Kondisi tersebut membuat korupsi tumbuh subur dalam penyelenggaraan ibadah haji. Berdasarkan kajian ICW, secara umum ada tiga titik rawan korupsi. Pertama, proses penyusunan dan pengelolaan BPIH. BPIH merupakan sejumlah dana yang dibayarkan oleh calon haji. Besarannya ditetapkan oleh presiden atas usul menteri setelah mendapat persetujuan DPR. Dana disetor ke rekening menteri dan akan dikelola dengan mempertimbangkan nilai manfaat.
Dalam proses penentuan besaran BPIH, jenis dan jumlah komponen yang mesti dibiayai calon haji ditetapkan oleh Kementerian Agama dan DPR. Kondisi tersebut membuka peluang terjadinya kongkalikong Kementerian Agama dengan DPR dan manipulasi penentuan biaya, seperti munculnya komponen tambahan yang tidak perlu atau harga yang ditetapkan terlalu mahal.
Komisi Pemberantasan Korupsi dalam kajian mengenai sistem penyelenggaraan ibadah haji menemukan dugaan suap Kementerian Agama kepada sejumlah anggota DPR bersama keluarganya untuk menunaikan ibadah haji. Sebelumnya, Indonesia Corruption Watch pun melaporkan anggota DPR yang diduga menerima gratifikasi dari Kementerian Agama. Sumber uangnya pun sama, setoran yang berasal dari jemaah haji.
Begitu pula penggunaan bunga setoran awal jemaah. Berbekal alasan anggaran dari APBN yang sangat minim, pada 2010 atau 1431 H Kementerian Agama menggunakan uang bunga setoran awal jemaah hingga Rp. 1,051 triliun. Uang digunakan antara lain untuk image building, “membeli” ISO 9000:2008, serta membayar jasa konsultan dan lawyer. Padahal, jika dana sebesar itu digunakan untuk kepentingan jemaah, biaya haji bisa berkurang sebesar US$.326,4 per orang.
Kedua, kontrak pengadaan keperluan jemaah. Menurut Undang-Undang nomor 13 tahun 2008 tentang penyelenggaraan ibadah haji, pemerintah berkewajiban melakukan pembinaan, pelayanan, dan perlindungan dengan menyediakan layanan administrasi, bimbingan ibadah haji, akomodasi, transportasi, pelayanan kesehatan, keamanan, dan hal-hal lain yang diperlukan oleh jemaah haji.

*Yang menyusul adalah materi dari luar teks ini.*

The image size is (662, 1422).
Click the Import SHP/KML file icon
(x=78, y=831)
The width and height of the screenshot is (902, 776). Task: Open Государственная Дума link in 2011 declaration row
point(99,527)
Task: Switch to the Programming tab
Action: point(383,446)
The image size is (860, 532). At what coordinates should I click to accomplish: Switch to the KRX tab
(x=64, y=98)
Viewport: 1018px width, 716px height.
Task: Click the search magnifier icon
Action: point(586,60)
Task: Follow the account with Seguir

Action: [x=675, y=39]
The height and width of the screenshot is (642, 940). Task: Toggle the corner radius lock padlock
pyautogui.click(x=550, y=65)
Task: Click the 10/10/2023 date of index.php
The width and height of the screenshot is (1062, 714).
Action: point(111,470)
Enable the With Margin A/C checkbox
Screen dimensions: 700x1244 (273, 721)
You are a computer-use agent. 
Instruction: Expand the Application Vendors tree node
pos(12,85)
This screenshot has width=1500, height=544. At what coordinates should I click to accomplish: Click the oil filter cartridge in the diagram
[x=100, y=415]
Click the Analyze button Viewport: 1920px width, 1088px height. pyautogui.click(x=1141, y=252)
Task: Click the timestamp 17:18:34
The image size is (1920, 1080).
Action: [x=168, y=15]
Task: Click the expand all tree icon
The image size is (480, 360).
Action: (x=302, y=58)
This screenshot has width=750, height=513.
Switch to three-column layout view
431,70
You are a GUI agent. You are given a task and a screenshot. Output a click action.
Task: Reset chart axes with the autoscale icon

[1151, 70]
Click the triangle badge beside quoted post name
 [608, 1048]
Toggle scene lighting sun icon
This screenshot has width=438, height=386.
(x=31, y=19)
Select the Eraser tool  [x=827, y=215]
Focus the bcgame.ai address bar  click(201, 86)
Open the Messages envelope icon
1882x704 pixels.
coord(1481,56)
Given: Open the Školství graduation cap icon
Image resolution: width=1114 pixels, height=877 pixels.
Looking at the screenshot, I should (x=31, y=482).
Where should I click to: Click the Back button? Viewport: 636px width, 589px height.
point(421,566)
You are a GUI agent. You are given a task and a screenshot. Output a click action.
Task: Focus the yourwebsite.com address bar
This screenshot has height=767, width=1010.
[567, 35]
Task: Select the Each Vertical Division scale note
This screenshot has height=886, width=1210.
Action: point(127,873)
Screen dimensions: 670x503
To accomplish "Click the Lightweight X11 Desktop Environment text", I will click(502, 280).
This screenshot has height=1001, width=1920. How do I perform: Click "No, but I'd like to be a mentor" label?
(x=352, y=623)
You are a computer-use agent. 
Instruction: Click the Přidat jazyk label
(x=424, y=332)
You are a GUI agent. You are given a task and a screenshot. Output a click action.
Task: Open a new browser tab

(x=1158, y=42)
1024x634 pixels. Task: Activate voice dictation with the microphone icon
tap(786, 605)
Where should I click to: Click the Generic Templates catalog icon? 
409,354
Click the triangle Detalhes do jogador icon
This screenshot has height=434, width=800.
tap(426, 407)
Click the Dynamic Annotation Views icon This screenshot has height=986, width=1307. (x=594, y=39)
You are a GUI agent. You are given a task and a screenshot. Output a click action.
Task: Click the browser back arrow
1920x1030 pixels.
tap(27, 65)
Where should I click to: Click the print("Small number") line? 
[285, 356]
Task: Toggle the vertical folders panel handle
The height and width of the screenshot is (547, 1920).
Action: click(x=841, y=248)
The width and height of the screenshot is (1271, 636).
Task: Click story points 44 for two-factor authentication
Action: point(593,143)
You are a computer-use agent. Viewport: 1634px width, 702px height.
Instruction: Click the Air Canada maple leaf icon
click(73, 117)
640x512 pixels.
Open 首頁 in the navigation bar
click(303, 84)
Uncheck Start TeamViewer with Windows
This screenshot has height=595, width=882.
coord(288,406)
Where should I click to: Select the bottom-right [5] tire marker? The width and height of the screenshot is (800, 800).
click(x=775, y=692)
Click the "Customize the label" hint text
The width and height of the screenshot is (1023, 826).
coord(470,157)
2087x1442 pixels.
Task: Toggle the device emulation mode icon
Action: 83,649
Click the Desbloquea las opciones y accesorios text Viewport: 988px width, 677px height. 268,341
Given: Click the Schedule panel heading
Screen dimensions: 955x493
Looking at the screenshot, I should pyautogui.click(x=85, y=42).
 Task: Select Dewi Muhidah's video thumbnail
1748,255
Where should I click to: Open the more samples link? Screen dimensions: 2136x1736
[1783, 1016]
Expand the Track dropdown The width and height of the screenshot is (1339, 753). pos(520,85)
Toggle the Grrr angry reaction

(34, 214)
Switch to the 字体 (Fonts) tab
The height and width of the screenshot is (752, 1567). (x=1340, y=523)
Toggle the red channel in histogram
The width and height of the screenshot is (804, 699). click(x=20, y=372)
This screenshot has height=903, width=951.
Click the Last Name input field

Secara umum semua pelayanan kepada jemaah dikelompokkan menjadi tiga kegiatan besar dengan porsi biaya berbeda-beda. Sebagai contoh, dalam penyelenggaraan ibadah haji tahun 2010/1431H, komposisinya terdiri atas biaya penerbangan sebesar US$ 333.680.000 atau 44 persen, living cost sebanyak US$ 78.570.000 atau 10 persen, biaya operasional di Arab Saudi sebesar US$ 285.267.300 atau 38 persen, dan biaya operasional dalam negeri sebanyak US$ 61.478.600 atau 8 persen.
Walau alokasinya berbeda-beda, pengadaan dilakukan di hampir semua kegiatan. Mulai dari “hanya” pembuatan seragam, penyediaan obat-obatan dan alat kesehatan, katering, hingga pemondokan. Masalahnya, proses pengadaan umumnya dilakukan secara tertutup sehingga terbuka potensi penyimpangan. Berdasarkan laporan hasil audit Badan Pemeriksa Keuangan (BPK) atas laporan penyelenggaraan ibadah haji 2006, ditemukan beberapa dugaan penyimpangan. Di antaranya inefisiensi pemondokan Rp.12,856 miliar, kerugian negara dalam pengadaan obat dan alat kesehatan sebesar Rp 8 miliar, serta kemahalan dalam komponen penerbangan senilai Rp 58,5 miliar.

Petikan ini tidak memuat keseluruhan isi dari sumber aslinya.